Dollar signs ($) are not allowed in UnityScript identifiers as they are in JS identifiers. (In JS, the symbol is often used for c-style namespacing or as the name of a do-everything function.)

var lib$cosine = 3; // ERROR! in UnityScript

No with statement

There is no with statement in UnityScript. This is probably for the best, as JavaScript's with statement causes the whole language to be slower, regardless of whether the statement is used or not.

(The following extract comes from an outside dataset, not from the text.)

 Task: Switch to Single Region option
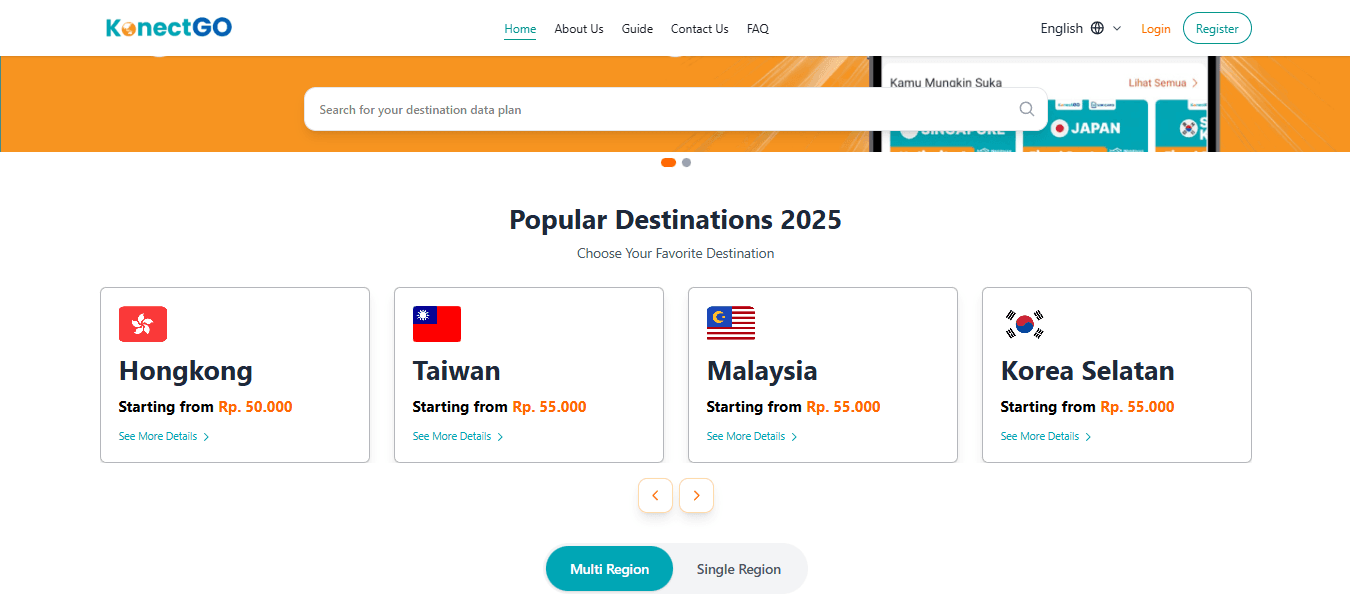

It is also considered harmful.

No Regular Expression Literals (RegExp or regex)

In JavaScript (and even JScript.NET, the language on which UnityScript is based), one can directly define a regular expression using a syntax like the following:

var sentence = /[A-Z].*[\.\?!]/; // JavaScript/JScript.NET only

UnityScript does not support this, understandably, as regular expressions are pretty uncommon in game code, and the syntax is hard to tokenize/lex.

The this keyword

In JavaScript, this can refer to one of two things, depending on the context:

  • The global object (best not explained here)
  • The object to which the current method or constructor belongs

In UnityScript, as in Oracle/Formerly Sun Java (not JavaScript), only the second of these is true. That is, this will always refer to an instance of an object, specifically the object on which a method is being called.

class Person {
   var species : String;
   var eyeColor : String;
   var hairColor : String;
   function Person(eyeColor : String) {
      species = "homo sapiens";
      this.eyeColor = eyeColor;
      hairColor = "brown";

Note that without the this. qualifier, by default, an identifier (e.g. hairColor) will refer to a class field (this.hairColor) UNLESS a variable of the same name has already been defined (e.g. the argument eyeColor). In such a case, this. must be explicitly included to disambiguate between the variable name and the field (property) name, as seen on line 7 of the code snippet.